The unexpectedly complex course included a trip to the Atlanta Botanical Garden and a visit from Chef Alon of Alon's Bakery, who spoke to the class about how he uses chocolate in baking. In another esoteric moment, students listened to an obscure musical composition by Bach, "The Coffee Cantata." They watched "Black Harvest," an anthropological film about New Guinea tribes that have begun to produce coffee commercially, and were able to observe some of the complex problems faced by tribal groups--a crash in prices, labor issues, failed cooperation between leaders and tribal warfare.
The students honed their library research skills through sessions in the Woodruff Library with liaison Greta Boers, and they also learned qualitative field research methods, spending hours in coffee houses observing the habits of consumers.
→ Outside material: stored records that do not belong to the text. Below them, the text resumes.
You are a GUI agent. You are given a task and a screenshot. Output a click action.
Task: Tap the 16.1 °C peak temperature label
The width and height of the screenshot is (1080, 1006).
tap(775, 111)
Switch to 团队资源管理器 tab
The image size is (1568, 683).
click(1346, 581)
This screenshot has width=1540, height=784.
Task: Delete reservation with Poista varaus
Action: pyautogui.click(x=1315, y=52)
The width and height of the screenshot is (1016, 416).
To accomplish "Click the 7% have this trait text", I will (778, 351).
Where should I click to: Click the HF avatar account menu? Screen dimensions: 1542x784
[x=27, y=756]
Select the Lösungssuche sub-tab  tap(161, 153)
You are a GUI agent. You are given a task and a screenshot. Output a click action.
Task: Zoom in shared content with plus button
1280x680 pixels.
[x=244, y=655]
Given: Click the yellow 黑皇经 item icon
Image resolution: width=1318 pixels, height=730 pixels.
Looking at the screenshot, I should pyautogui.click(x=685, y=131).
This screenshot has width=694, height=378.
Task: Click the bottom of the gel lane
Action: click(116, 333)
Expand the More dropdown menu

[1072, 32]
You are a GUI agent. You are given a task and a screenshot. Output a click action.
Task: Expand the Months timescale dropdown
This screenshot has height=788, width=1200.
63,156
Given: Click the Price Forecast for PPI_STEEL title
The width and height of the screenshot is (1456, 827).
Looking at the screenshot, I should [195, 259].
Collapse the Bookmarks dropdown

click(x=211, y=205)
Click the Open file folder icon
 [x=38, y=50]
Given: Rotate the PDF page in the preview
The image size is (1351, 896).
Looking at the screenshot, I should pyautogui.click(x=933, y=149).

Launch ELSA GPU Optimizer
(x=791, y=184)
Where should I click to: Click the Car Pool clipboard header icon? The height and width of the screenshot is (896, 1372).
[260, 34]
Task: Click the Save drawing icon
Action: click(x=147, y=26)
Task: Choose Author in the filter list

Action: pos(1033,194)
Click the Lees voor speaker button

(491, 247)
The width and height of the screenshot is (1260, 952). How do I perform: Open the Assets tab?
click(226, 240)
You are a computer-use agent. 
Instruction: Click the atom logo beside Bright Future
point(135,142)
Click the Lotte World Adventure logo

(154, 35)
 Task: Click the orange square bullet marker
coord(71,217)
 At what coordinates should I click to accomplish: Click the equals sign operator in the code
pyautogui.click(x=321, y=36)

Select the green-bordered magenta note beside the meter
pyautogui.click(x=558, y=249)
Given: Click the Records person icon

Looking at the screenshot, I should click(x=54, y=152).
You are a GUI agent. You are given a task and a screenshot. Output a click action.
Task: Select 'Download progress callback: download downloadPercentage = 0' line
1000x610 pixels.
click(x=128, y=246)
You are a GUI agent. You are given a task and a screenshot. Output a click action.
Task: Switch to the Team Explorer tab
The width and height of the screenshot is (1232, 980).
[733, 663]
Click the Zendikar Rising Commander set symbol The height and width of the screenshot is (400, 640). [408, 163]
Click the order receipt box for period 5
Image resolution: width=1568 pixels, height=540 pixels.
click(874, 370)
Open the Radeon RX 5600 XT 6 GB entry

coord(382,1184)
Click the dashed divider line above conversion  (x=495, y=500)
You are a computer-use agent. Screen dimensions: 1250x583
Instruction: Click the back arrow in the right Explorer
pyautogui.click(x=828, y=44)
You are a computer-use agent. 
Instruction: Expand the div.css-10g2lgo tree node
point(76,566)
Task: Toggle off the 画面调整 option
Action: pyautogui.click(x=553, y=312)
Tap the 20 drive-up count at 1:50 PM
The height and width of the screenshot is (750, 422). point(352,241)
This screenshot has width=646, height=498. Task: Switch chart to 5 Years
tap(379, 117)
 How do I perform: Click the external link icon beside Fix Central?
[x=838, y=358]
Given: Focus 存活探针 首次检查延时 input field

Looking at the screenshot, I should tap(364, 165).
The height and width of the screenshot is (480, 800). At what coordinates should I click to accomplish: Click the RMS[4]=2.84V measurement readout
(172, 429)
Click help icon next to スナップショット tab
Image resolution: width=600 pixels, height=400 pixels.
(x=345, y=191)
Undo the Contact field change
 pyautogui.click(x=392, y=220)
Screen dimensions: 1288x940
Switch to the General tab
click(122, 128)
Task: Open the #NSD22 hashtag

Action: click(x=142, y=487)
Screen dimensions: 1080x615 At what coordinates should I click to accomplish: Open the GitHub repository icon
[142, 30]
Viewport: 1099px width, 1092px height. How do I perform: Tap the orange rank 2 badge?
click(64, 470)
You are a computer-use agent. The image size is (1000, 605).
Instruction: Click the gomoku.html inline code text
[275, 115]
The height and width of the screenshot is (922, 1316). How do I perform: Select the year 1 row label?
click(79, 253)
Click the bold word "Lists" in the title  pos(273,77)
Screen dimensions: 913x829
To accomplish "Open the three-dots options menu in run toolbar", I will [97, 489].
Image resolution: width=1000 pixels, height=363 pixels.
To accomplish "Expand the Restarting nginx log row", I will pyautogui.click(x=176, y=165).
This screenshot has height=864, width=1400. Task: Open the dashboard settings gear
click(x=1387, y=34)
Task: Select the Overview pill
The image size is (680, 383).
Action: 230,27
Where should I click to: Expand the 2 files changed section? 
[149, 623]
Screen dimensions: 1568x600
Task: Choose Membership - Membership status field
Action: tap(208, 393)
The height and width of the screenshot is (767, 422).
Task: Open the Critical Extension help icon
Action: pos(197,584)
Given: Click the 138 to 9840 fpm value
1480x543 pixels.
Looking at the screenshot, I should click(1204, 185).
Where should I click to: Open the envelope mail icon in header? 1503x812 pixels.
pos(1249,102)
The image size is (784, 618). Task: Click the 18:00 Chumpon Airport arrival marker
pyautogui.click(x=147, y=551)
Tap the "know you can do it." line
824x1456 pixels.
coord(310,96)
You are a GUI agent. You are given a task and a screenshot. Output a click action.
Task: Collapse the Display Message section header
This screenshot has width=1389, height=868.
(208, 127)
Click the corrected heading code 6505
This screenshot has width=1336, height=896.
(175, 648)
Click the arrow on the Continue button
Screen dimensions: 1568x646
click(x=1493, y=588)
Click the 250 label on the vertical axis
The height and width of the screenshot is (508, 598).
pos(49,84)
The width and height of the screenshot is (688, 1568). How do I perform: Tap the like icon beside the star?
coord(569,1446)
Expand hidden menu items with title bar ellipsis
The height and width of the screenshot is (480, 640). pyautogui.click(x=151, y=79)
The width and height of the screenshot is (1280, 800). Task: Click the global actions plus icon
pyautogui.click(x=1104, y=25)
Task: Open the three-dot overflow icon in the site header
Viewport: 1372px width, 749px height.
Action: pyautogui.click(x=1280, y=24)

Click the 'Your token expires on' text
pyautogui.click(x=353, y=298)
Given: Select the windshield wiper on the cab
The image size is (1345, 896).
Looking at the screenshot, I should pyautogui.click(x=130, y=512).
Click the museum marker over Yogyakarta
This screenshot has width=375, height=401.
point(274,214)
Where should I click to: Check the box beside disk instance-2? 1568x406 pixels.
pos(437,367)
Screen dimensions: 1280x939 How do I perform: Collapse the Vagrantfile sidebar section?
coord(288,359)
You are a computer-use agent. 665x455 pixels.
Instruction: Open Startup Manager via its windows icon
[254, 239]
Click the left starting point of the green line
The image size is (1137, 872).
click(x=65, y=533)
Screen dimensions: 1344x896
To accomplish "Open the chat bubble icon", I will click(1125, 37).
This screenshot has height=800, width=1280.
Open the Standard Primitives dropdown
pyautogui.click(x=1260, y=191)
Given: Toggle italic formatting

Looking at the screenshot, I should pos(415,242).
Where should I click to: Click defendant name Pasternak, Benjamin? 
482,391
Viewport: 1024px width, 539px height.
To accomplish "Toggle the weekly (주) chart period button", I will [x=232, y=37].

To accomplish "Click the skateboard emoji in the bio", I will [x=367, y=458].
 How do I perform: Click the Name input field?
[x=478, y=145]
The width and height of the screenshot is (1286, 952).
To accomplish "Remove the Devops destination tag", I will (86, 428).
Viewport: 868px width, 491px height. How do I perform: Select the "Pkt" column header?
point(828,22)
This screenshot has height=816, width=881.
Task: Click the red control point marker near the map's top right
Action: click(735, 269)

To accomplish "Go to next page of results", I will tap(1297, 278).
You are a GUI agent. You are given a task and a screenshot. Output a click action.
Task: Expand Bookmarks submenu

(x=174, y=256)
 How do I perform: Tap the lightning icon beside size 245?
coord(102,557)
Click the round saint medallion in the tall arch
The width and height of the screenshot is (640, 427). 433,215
The main focus of their research was to evaluate Starbucks CEO Howard Schultz's assertion that the coffeehouse today is a "third place"--not work, not home, but a separate setting for socializing and community. "I wanted to train students both in observations of culture and interviewing," Barlett said. "We read Schultz's book about Starbucks, then observed different types of behavior in a number of different coffeehouses. We did three rounds of observations, developing and refining our hypotheses and research methods."
Katrina Connolly reported her findings: "The comfort of a third place does not depend on the amount of money put into it [or] enthusiastic intentions of the CEO of the coffeehouse chain; the atmosphere is created by the customers."